The Lies of Jenin, Jenin

A ban on a documentary film about Israel’s military incursion into the Jenin refugee camp has recently been lifted by the Israeli Supreme Court, uplifitng the right of free speech in Israel (how’s that for a progressive Middle Eastern democracy), at the risk of disseminating false information about what by no means can be considered anything less than a tragedy, but that, in conventional terms, was in no way the massacre it is proclaimed to have been.

After the invasion of Jenin in March 2002, the Palestinian Authority stated that 500 Palestinians had been indiscriminately slaughtered by the Israeli military and buried in mass graves. But a UN investigation concluded that no more than 52 Palestinians had been killed which led many to dismiss the PA’s statement as no more than propaganda. Critics claim that a truly thorough investigation by the UN has never taken place because of Israel’s severe distrust of the UN. But British officials have concluded from their own independent investigation, that while Israel is not exactly innocent, no massacre transpired either.

The film Jenin, Jenin upholds the massacre myth, however, relying solely on the biased reports of Palestinian nationals and glaring factual distortions to support its conclusions. Despite this fact, the film received the award for Best Film at the Carthage International Film Festival in 2002, and is gaining immense popularity among Leftists who are coming out in droves to attend private screenings of the film sponsored by Pro-Palestinian activist groups. Obviously, the Israeli Right, is not enthusiastic about the lifting of the ban.

Israeli doctor David Zangen, a senior pediatrician at Hadassah Hospital in Jerusalem, who served in Jenin, saw the film last year and, in horror, offered these “Seven Lies About Jenin.” If you’re going to be “fair & balanced,” at least hear what he has to say before you fully accept (or dismiss) the conclusions of the film.

12 thoughts on “The Lies of Jenin, Jenin

  1. I’d like to make a few points on the topics of Jenin, and Israeli Freedom of the Press
    1) While I congratulate the Israeli Supreme Court for standing up for free speech, the fact that the film was banned in the first place is a very dark sign
    2) If Palestinians drove bulldozers over an Israeli town and killed 52, would you deny it was a massacre?
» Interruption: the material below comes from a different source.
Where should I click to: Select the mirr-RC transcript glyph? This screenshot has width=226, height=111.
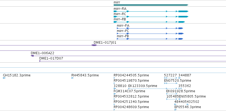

The infamous Hebron Massacre of 1929 killed 67 Jews. Why is 52 not a massacre, but 67 is ? Is there a certain minimum number of deaths that defines a massacre?
    3) Have you ever read the piece from Yediot Aharanot called “I made them a stadium in the middle of the camp” which is by one of the drivers of the Israeli bulldozers ?
    “For three days, I just destroyed and destroyed. The whole area. Any house that they fired from came down. And to knock it down, I tore down some more. They were warned by loudspeaker to get out of the house before I come, but I gave no one a chance. I didn’t wait. I didn’t give one blow, and wait for them to come out. I would just ram the house with full power, to bring it down as fast as possible. I wanted to get to the other houses. To get as many as possible. Others may have restrained themselves, or so they say. Who are they kidding?”http://www.gush-shalom.org/archives/kurdi_eng.html
    4) The focus on proving whether or not the term ‘massacre’ as appropriate, while ignoring the fact that what happened was a collective punishment on the people of Jenin is basically word games IMO
    5) Free presses do not have to go through military censors before publishing things
    6) The Israeli Broadcast Authority has attempted to censor the use of the terms ‘settlements’ and ‘settlers’ in the Israeli Press
    7) The Israeli Broadcast Authority has currently censors commercials about the Geneva Accords from Israeli TV
    To me, a free press means a press that publishes whatever it wants without restrictions, without having to appeal to the Supreme Court to hope they see fit to overturn arbitrary bans on material that clearly poses no threat to National Security

  2. as i stated, the incident “by no means can be considered anything less than a tragedy, but […] in conventional terms, was in no way [a] massacre.”
    the debate is not whether 52 or 67 constitutes a massacre. it is based on the fact that the palestinian authority attempted to exaggerate the situation in jenin in order to declare a human rights crisis and internationalize the conflict.
    the reason? u.n. peace keeping forces could not stop terrorists, but they could certain keep israel from responding to terrorism.
    i’m not diminishing the fact that several palestinians were brutally killed in a wretched military attack that, in my opinion, should never have happened. i will contest that 500 people were killed, however, and i will contest the popularization of that myth by heavily patronized propaganda films.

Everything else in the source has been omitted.